• [Selection]:
**********
In third place, the Best Practices category contained 626 entity relationships that suggested project management strategies for e-learning development, instructional strategies (e.g., gamification and avatars), effective feedback to learners, and the creation of high-quality images. In fourth place, the Instructional Design category had 611 entity relationships that suggested creating memorable e-learning experiences and incorporating learning theories in e-learning development (e.g., cognitive load multimedia learning, adult learning, active learning, and Ebbinghaus’ forgetting curve).
In fifth place, the E-Learning Software category identified 300 entity relationships that suggested several aspects of learning management systems for training, reporting, aligning e-learning materials with business goals, and licensing software options. In sixth place, the Free Resources category contained 236 entity relationships that offered free Web 2.0 resources, free stock photo libraries, and webinar and conference resources. In seventh place, the Learning Management System category had 213 entity relationships, including reviews of learning management systems (e.g., Talent LMS, ShareKowledge, Administrate), administrative and learner features, and implementation costs for organizations.

4.3. RQ3: What Are the Latent Topic Structures in the Online Community?

Across all news categories, the BoW topic models had better topic interpretation than the TF-IDF models, based on the subject matter and higher probabilities of topic distributions. The BoW and sentence transformer topic models are described below by news category.

4.3.1. Category 1: Learning Management System

In the topic models using the BoW and sentence transformers, the Learning Management System category showed seven emerging topics related to custom training development, platform implementation costs and experiences, and the various uses of platforms for employee onboarding, online compliance training, and user and content management. Table 7 summarizes the BoW and sentence transformer topic models for the category.

4.3.2. Category 2: E-Learning Software

In the BoW topic model, four topics were related to the various uses of e-learning development for employee onboarding, language acquisition courses, online compliance training, and e-learning software reviews. In the sentence transformer topic model, eight topic models were associated with platform use in various settings (e.g., K-12 and corporate), organizational goals (e.g., compliance and education), mobile learning support, user and content management, and platform requirements. Table 8 summarizes the BoW and sentence transformer topic models for the category.

4.3.3. Category 3: E-Learning Trends

In the BoW topic model, three topic models described gamification, e-learning development, and mobile learning. Interestingly, the sentence transformer topic model generated 27 emerging topics. Five topics displayed the highest probability, including the instructional design process, microlearning, new employee onboarding, social media for collaboration and networking, and learning theories. Table 9 summarizes the BoW and sentence transformer topic models for the category.

4.3.4. Category 4: Design and Development

In the BoW topic model, nine emerging topics were related to the assessment and various processes of e-learning and employee training development, including mobile learning, e-learning templates, e-learning examples, engagement strategies, the translation of courses, and voiceover recording. The sentence transformer topic model showed six topics related to educational animation, learning objectives development, the translation of courses, learning theories, assessment, and voiceover recording. Table 10 summarizes the BoW and sentence transformer topic models for the category.

4.3.5. Category 5: Instructional Design

In the BoW topic model, two out of five similar topics were related to e-learning development, whereas the remainder were related to estimating time for e-learning development, employee training, and learning theories. The sentence transformer topic model generated 11 topics. Only six contained the highest probabilities, including e-learning development, learning theories, adult learning, instructional video development, user interface design, and instructional design jobs. Table 11 summarizes the BoW and sentence transformer topic models for the category.
**********
• [Material provided]:
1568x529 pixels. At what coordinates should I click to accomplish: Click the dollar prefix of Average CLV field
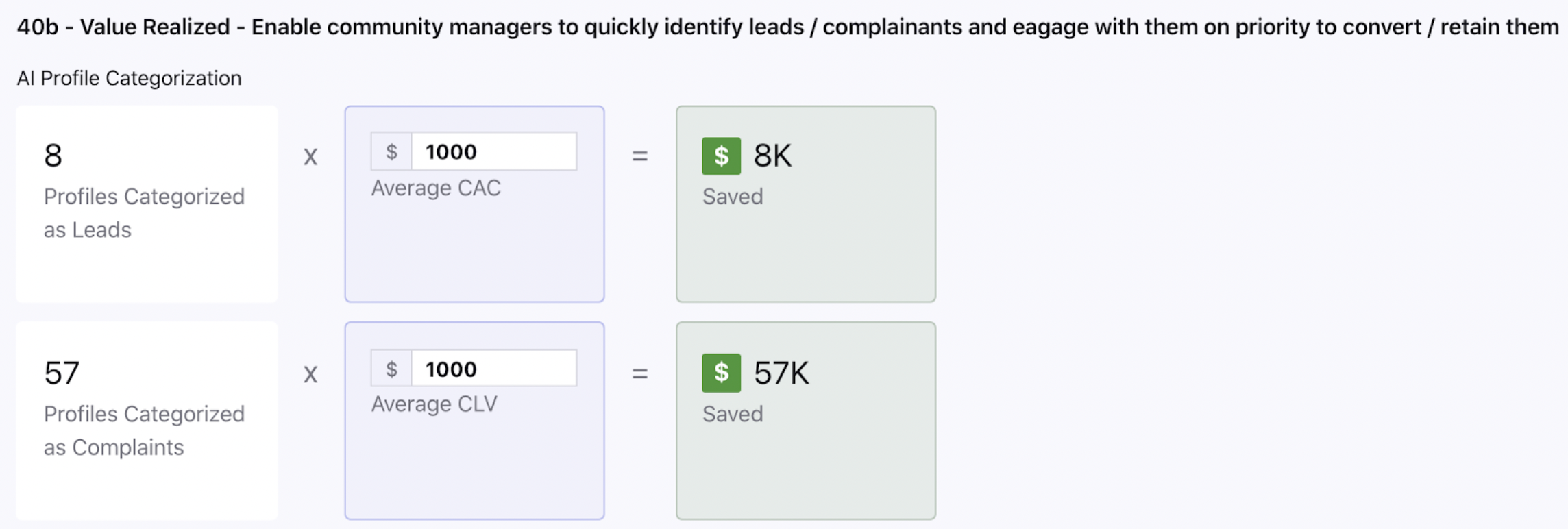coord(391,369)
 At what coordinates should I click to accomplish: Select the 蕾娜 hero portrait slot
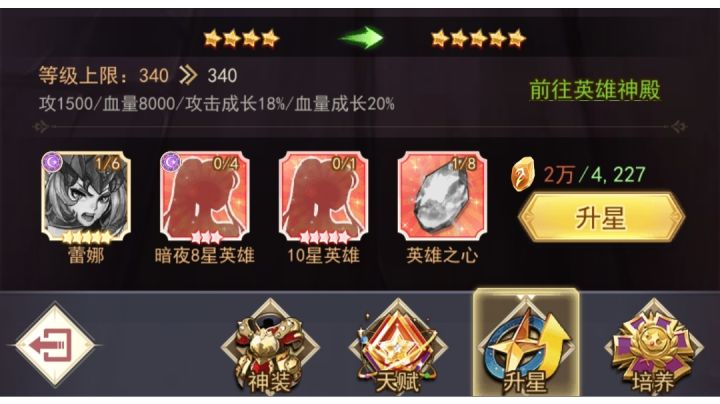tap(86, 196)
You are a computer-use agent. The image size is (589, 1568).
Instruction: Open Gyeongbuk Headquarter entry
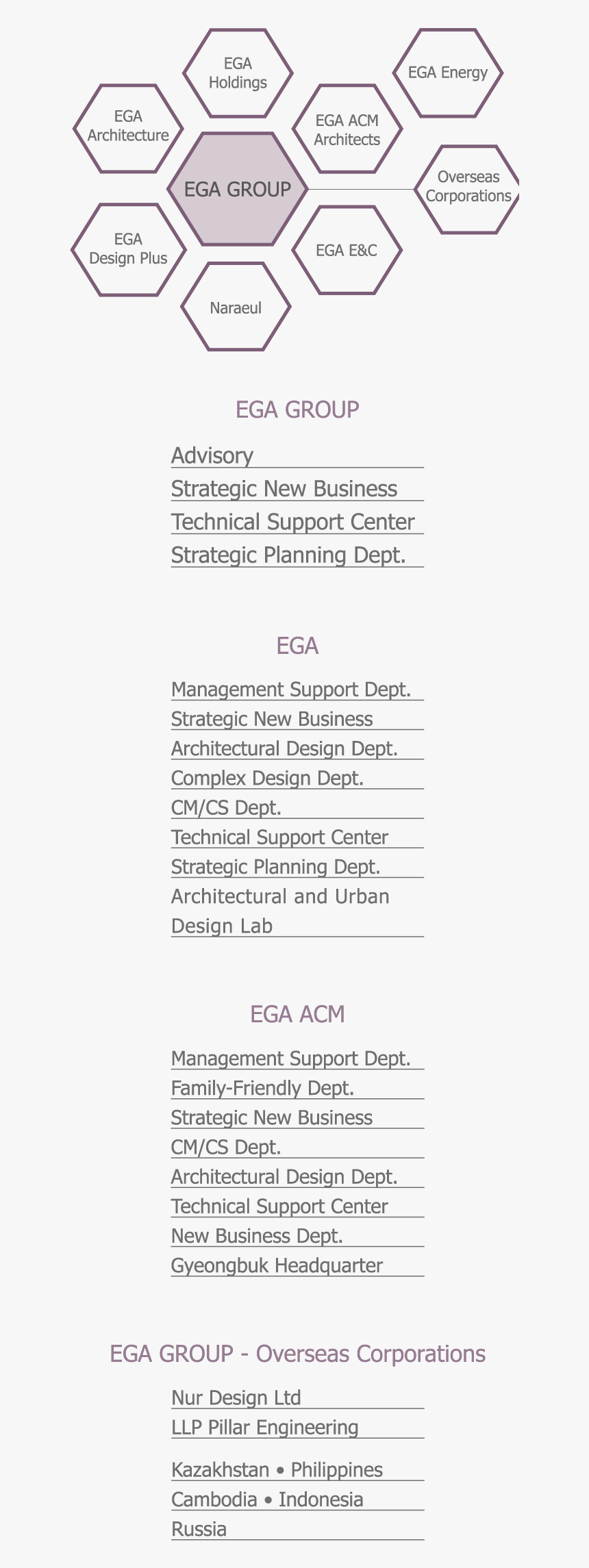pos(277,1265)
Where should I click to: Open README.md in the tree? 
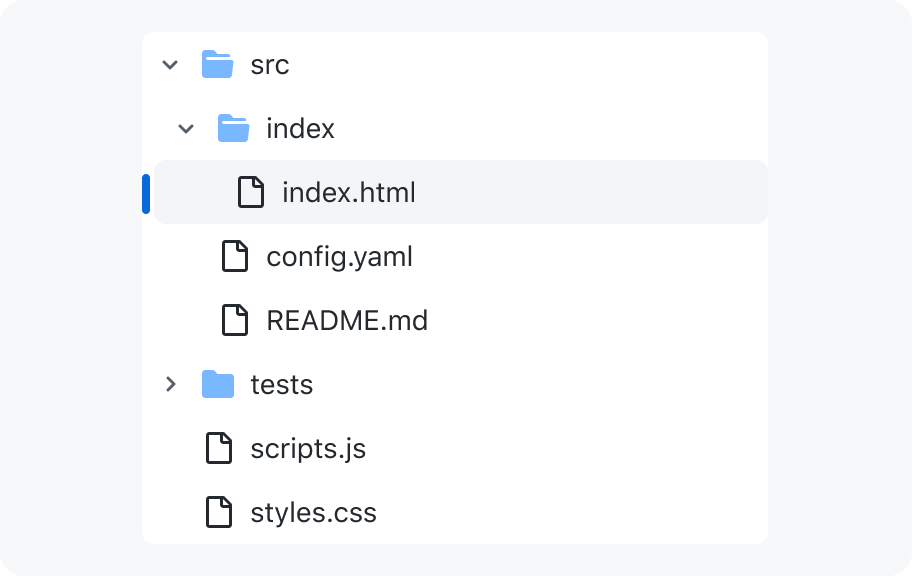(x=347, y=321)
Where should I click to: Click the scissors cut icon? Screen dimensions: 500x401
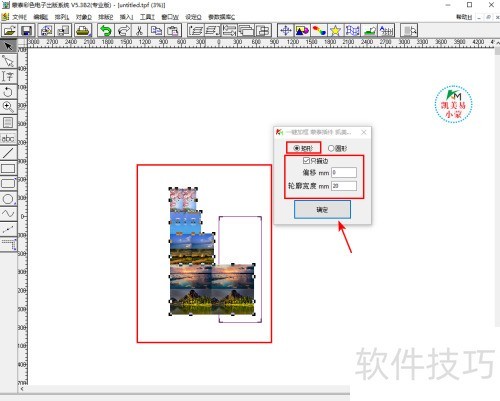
**********
• [Work instructions]:
1. According to the passage, how many entity relationships did the Free Resources category contain?
2. Reproduce the rows from the line with "You are a computer-use" through the end of the rows, leaving out the pictures.
The passage and the rows are separate material.

• [Exercise results]:
1. 236

2.
You are a computer-use agent. The image size is (589, 1568).
Instruction: Open Gyeongbuk Headquarter entry
pos(277,1265)
Where should I click to: Open README.md in the tree? 
(x=347, y=321)
Where should I click to: Click the scissors cut icon? Screen dimensions: 500x401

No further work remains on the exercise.